When those Motors Start Roaring
Hello and good day!
Two teams work in the facility where we process cacao.
There is the field team. And there is the processing team.
The field team goes out in a caravan of motorcycles and pickup trucks to buy cacao from cacao farms.The processing team stays at the facility and carries out all of the necessary steps needed to turn out delicious chocolate.
Every morning, the team meets at the facility around 8am. The entire group gets together and discusses the day's plans.
Then the field team gets ready to head out into campo.When you are riding on a motorcycle, winding to and fro along a wet, dirt, jungle road in the rain, there are several implements you'll want to take with you.
You'll definitely want a thick plastic poncho.A shovel to dig out your wheels if you drive into a deep muddy patch.A machete to cut your way through the forest if you have to hike out to a remote farm. Goggles. Gloves. A fanny pack for cash. A hand scale for weighing cacao.A calculator or a pen and pad for calculating the amount owed.
]Unlike a lot of other cacao buying companies, we pay cash on the barrel for cacao purchases.A first aid kit in case you fall off your motorcycle and get scraped up and you need some disinfectant and a band aid.
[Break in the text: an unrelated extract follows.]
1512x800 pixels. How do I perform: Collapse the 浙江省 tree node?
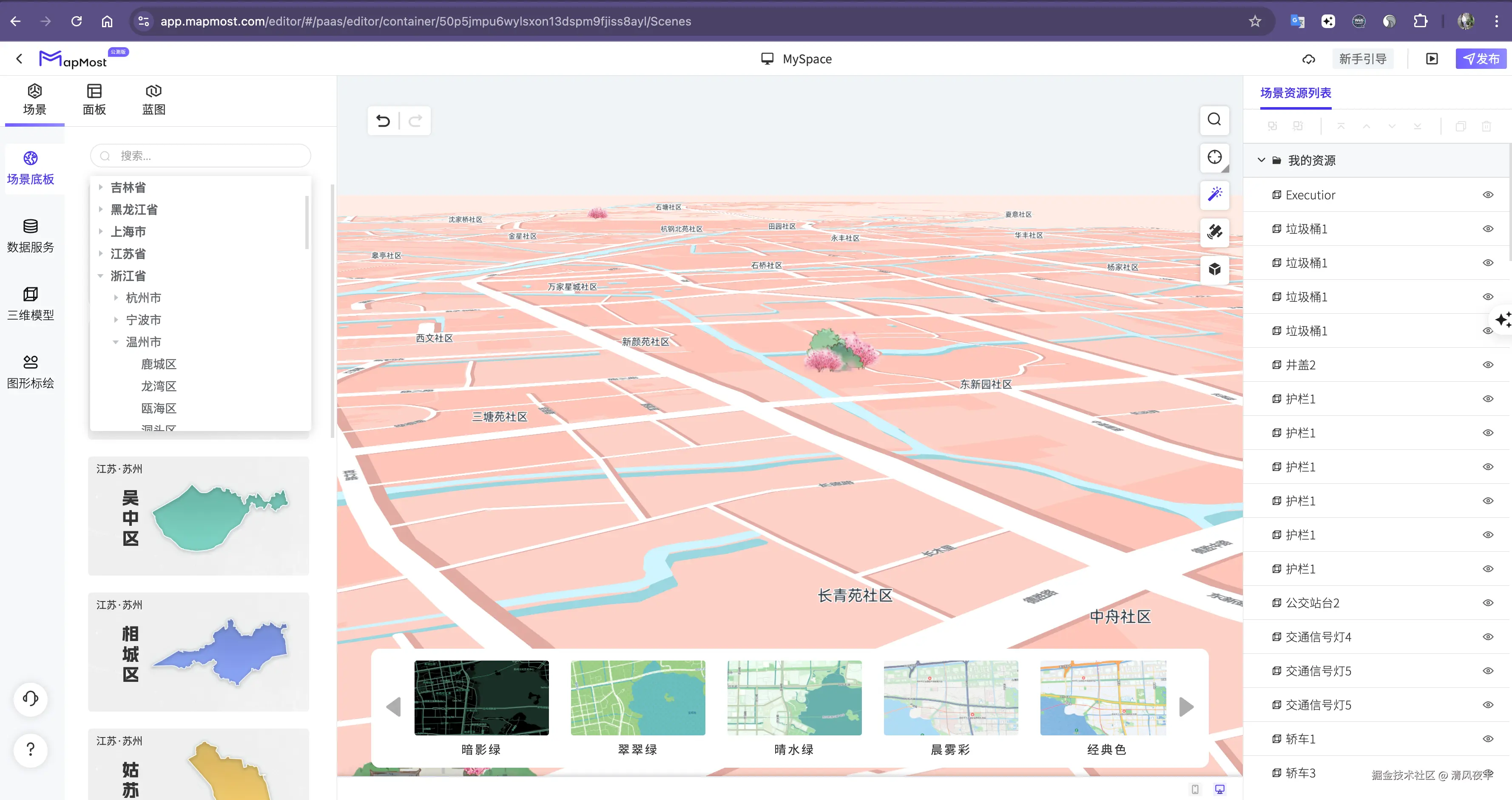click(x=100, y=276)
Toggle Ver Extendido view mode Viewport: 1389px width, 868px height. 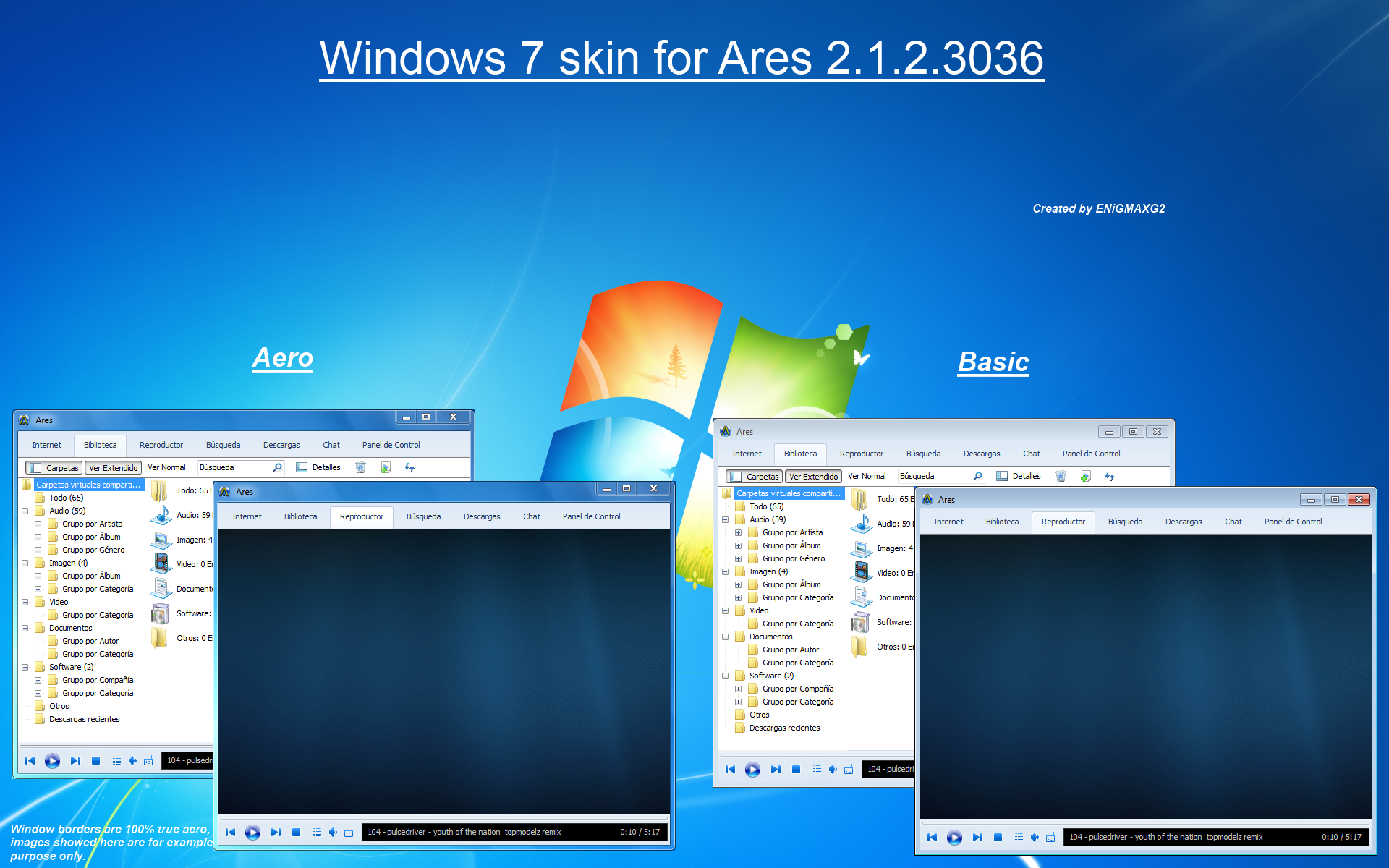point(113,467)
And a sack lunch.
Once the supply check is complete, one of the most exciting things happens. Six motorcycles carrying twelve hard working, brave, adventurous young men are fired up.
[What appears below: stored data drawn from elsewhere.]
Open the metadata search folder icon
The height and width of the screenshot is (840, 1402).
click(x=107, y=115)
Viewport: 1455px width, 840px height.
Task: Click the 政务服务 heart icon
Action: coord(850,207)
When those motorcycle motors start to roar, it sends shivers down your spine. The smell of the exhaust is in the air. You watch the caravan drive up the hill and disappear around a corner into the canyon.
Right after they leave, the processing team gets to work moving around cacao that is in the pre-dry stage.Then they go to the dryer beds to select out flat and deformed cacao.
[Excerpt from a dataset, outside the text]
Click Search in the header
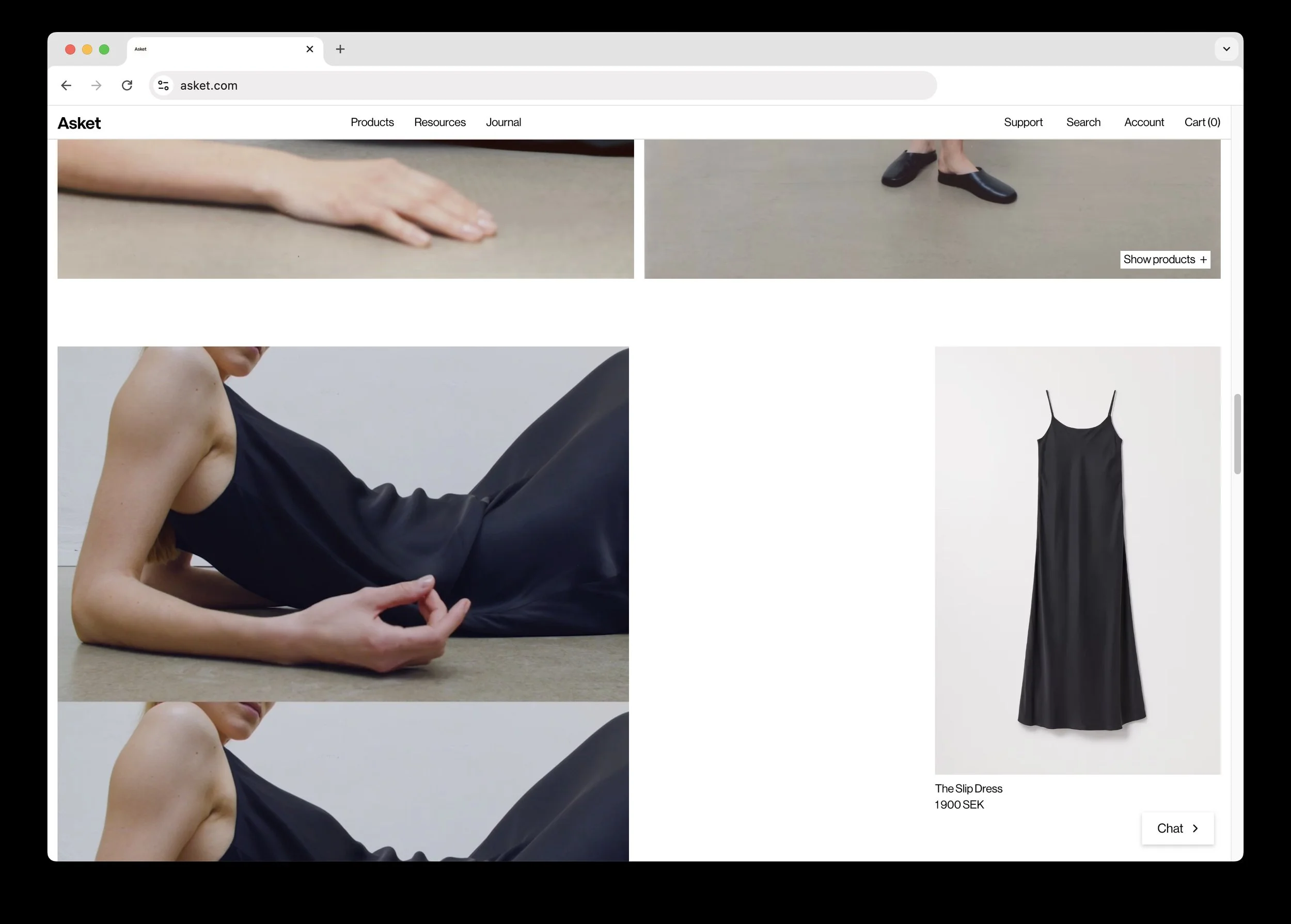 point(1083,122)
We sell this cacao to a local cacao buyer. It is considered premium cacao to the local buyers because it is pure Nacional and it has been through our processing. But we don't keep it, because it isn't perfect.
In the afternoon, our team stirs fermenting cacao. This is when bees flood into our facility and everybody gets stung. You get used to it after a while. The bees aren't interested in cacao that has been fermenting for a few days.They want the fresher cacao, the stuff that was just harvested yesterday or the day before.
The mucilage is still sweet and sugary and the bees firebomb right in kamikaze style. They don't sting the team on purpose. You are more likely to get stung when you stick your hand in to move the cacao around and you find a bee burrowed in. If they wanted to sting us on purpose, they'd sting us on the face and arms and legs, as we stand doing work in a literal swarm of bees.
Processing cacao is pretty adventurous too. The cacao that is further along in the fermentation process is hot and acidic and brown.The mucilage has turned into thick goo that sticks to your skin.
When you are done with the mixing work on that cacao, you need to scrape the sticky mucilage off your hands with a hard, sharp, flat piece of plastic and then you fling what is on the plastic into a garbage can.
After the stirs are done, we take cacao that is finished fermenting into the pre-dry room to let the fermented cacao air out for a day. Then we bag up cacao that is fully dried and a couple of team members drive it to our warehouse where we store cacao until we have enough for export.
Then we clean the dryer beds and bring out cacao from the pre-dry room so that it can begin to dry. Cacao dries in 3-5 days depending on the weather. We check the moisture content with a hand held tool to know when it is ready to be put in bags.
The only thing that matches the excitement of the motors roaring when the field team departs, is the sound of the motorcycles when they come back to the facility with the day's harvest. Then there is a mad dash to get cacao off the trucks, out of the clear buckets and bags, and into the fermenter boxes.
Everybody works as fast as they can because by the time the team gets back from the field, it is already late afternoon and there are still 3-4 hours of work left to do. Working slowly means getting home later and nobody wants that. There is group pressure to move fast.
The field team rolls up their sleeves and helps too. After the last fermenter box is covered and the floor is hosed down clean, and the implements and buckets are washed, and we've drawn straws to see who will take home the cacao nectar that dripped off the fermentation boxes, it is time to go home.
We turn off the radio that has been blasting Spanish language pop music, turn off the lights, and wait for the night guard to show up.Once the night guard who sleeps at the facility is on site, the last person to leave locks the gate behind them and heads home under the hot, night sky.
Everybody shows up at 8am the next day to do it all again.
I hope at you have a truly blessed day!